Manufacturing and warehouse space was reduced by half, cells were created to make training easier, cross-training added flexibility, and orders were processed on a just-in-time basis rather than building ahead just to keep unneeded resources busy. The latter resulted in a reduction in staff, which is contrary to what we attempt to achieve, but couldn't be avoided in the down-turning market of early 2008.
The final example is a 50-year-old, second generation, casegoods manufacturer. Their market was very competitive so margins were much lower than desired. On-time delivery performance was embarrassingly poor, quality costs were burdensome and work-in-process inventory was creating chaos and confusion in manufacturing. Cash flow was another critical issue. Shop floor leaders were so busy fighting fires and expediting product that they couldn't manage effectively.
The same training plan was followed, but this time we added special training for the leadership team in problem identification and resolution, developing executable plans, meeting management and team development. The results have exceeded expectations.
Profit has increased four-fold, lead-time has been cut in half, on-time order completion has increased 30 percent, productivity has increased dramatically and work-in-process has been reduced by 50 percent, which has enhanced cash flow.
Is there more work to be done at each of these plants? Yes, there certainly is, but they now have a foundation to build on and an enthusiastic and engaged staff to keep the momentum going.
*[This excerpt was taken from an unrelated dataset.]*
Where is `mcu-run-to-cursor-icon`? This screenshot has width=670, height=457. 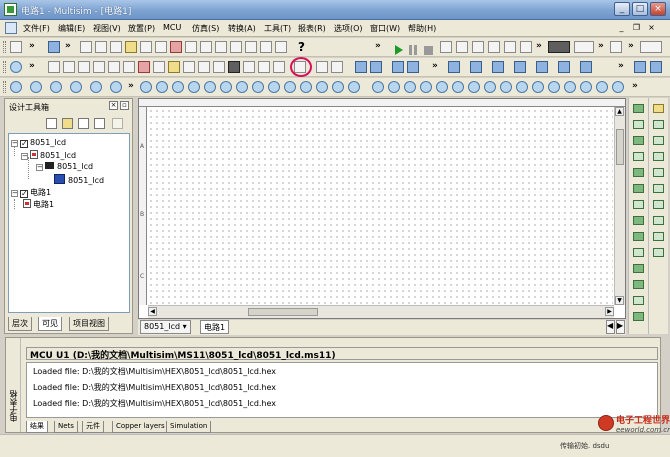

If we can't create more success stories like these in 2009 there will likely be at least 50 fewer domestic furniture manufacturers at the end of the year. Their customers aren't all of the sudden going to suspend buying furniture, though. Instead, they will be looking for an alternative source. Your company will have the opportunity to be one of those alternatives.
Will you be in a position to meet increased demand? Will your company resources have the flexibility and capacity to deliver quality product on time, every time? I see two kinds of furniture manufacturers in 2009. One of them will be liquidating and closing its doors, while the other is reaping unimaginable profit and growth. Which one will your company be?